How Much Do Focus Groups Pay? More Than You Think
Focus groups are a great way to make money on the side and supplement your income. They usually only take an hour or two of your time, and they’re incredibly easy to participate in — you’re just giving your opinion on a product/service/message.
There are many different focus groups, and how you get paid/how much you get paid can vary significantly.
Generally speaking, a focus group can pay anywhere from $20 to $1,000, but the usual range is between $100 and $200 — focus groups that pay $1,000 are very rare.
This usually only takes an hour or two of your time, though it’s possible that a focus group can take several mornings/afternoons over the course of a few days.
It all depends on the type of focus group you’re in and the information the focus group provider is trying to collect.
Before you throw yourself into the focus group world, there are a few things you need to know.
What a Focus Group Is and Different Types of Focus Groups
When most people think about focus groups, they think about what they’ve seen on TV or in a movie — a group of people sitting around a table giving their opinions on some sort of product or service or idea.
While that’s definitely one type of focus group, there are actually many different types of focus groups.
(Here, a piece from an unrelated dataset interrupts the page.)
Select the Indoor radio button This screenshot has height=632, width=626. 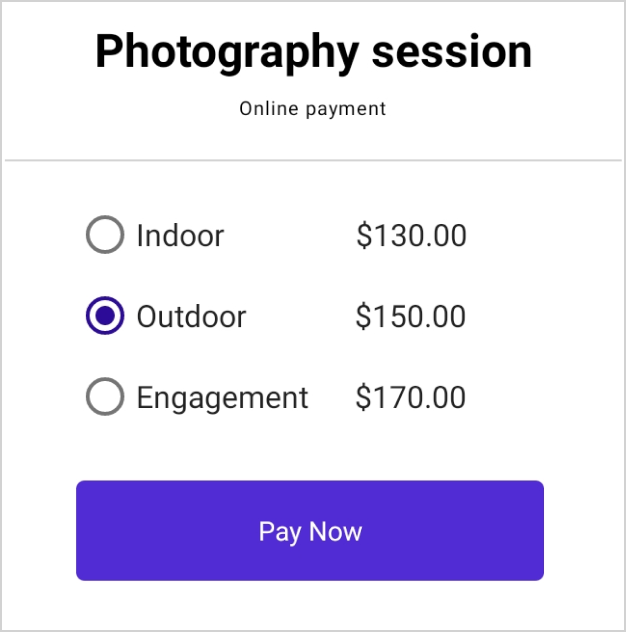[x=105, y=236]
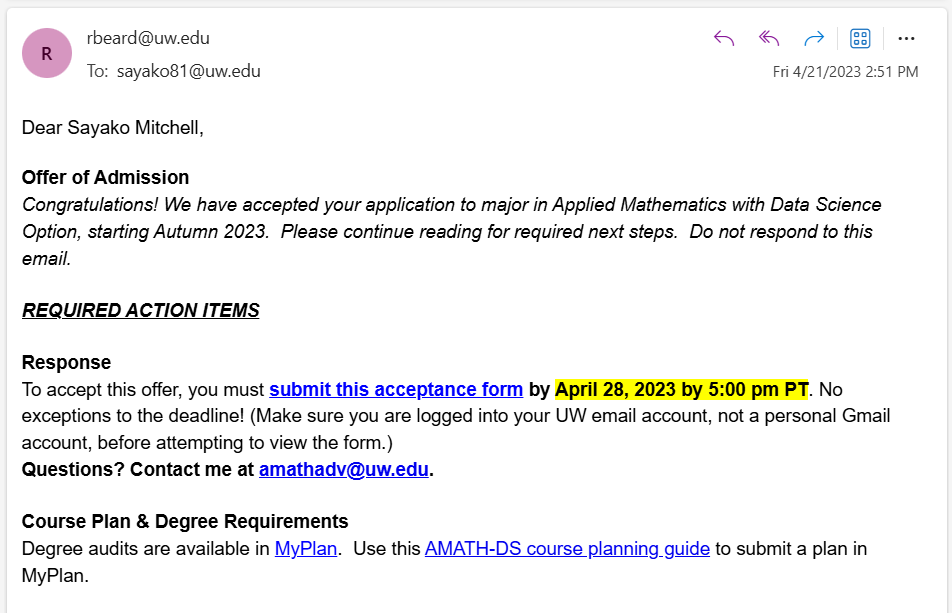952x613 pixels.
Task: Click the sender's pink R avatar
Action: (47, 54)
Here are a few of them and how they work.
The Traditional Focus Group
This is where 8–12 people sit around a table and discuss a product/service/brand message. They can even be used to test an argument that might be used in court. They’re run by a moderator (or sometimes several moderators) whose job is to keep people on topic.
There are actually several different types of traditional focus groups. For example, you can have two different groups, one of whom discusses a topic while the other group listens to them and then gives their own feedback on what the first group talked about.
Another type of traditional focus group has one member of the group act as a moderator instead of using a professional moderator. There are even focus groups where the client who is paying for the focus group participates without the other members of the focus group being aware of it.
It all depends on the goals of the focus group.
Shop Alongs and Ethnographies
These types of focus groups are designed to get a deeper look into the thoughts and reasoning of a single person. A shop along is just what it sounds like — you go shopping at a store (you’re given a stipend that you can spend), and a researcher goes along with you.
You’re encouraged to talk about your experience as you shop so that the researcher can understand, for example, why you picked one product over another, or why you decided to buy a particular product so quickly.
Ethnographies are essentially the same — a researcher follows you around while you do something you would normally do anyway and records what you do. However, ethnographies can include more than a researcher watching you shop — they might watch you assemble a product, for example, or cook some food.
Either of these can take anywhere from 30 minutes to a few hours.
One-on-One Interviews and Dyads/Triads
In one-on-one interviews, a researcher either visits you at home or talks to you online via software like Zoom to get an in-depth look into your thoughts about a topic. They might last anywhere from 30 minutes to 90 minutes.
Dyads and triads are exactly the same as one-on-one interviews except that they include two or three people. Sometimes the groups know each other — for example, they might interview a few people from a single family — and sometimes they don’t.
How You Get Paid for Focus Groups
Once you’ve completed a focus group, you’ll get paid — usually sooner rather than later, and sometimes as soon as the focus group is concluded. In other cases, it might take 10 business days or longer for you to get paid. It all depends on the type of focus group and how the focus group provider runs the focus groups.
How you get paid can differ from one type of focus group to the next, and it often depends on what they have you doing.
For example, in a traditional focus group, you’ll probably get paid with cash or a check. If you’re doing a shop along, you might get a stipend up front to pay for the items you purchase, or you might only get reimbursed after the fact.
This is actually pretty common for mystery shopping — you’ll have to purchase your own meal, for example, and then you’ll get reimbursed for the meal afterward along with your pay.
Other focus groups will pay well but only pay in gift cards. There may be many different gift cards available from many different stores, but not everyone wants gift cards.
In still other cases, you might not get paid cash at all but rather might be paid with a product. For example, you might get early access to a product that you wouldn’t otherwise be able to buy.
Depending on the focus group and where it’s located, you may also be reimbursed for a flight or a hotel room. If you’re part of a hard-to-reach demographic, like a driver of a specific luxury car, then many focus groups will likely be willing to do this.
All in all, there are many ways to get paid to do a focus group, so find one that you’re interested in and apply!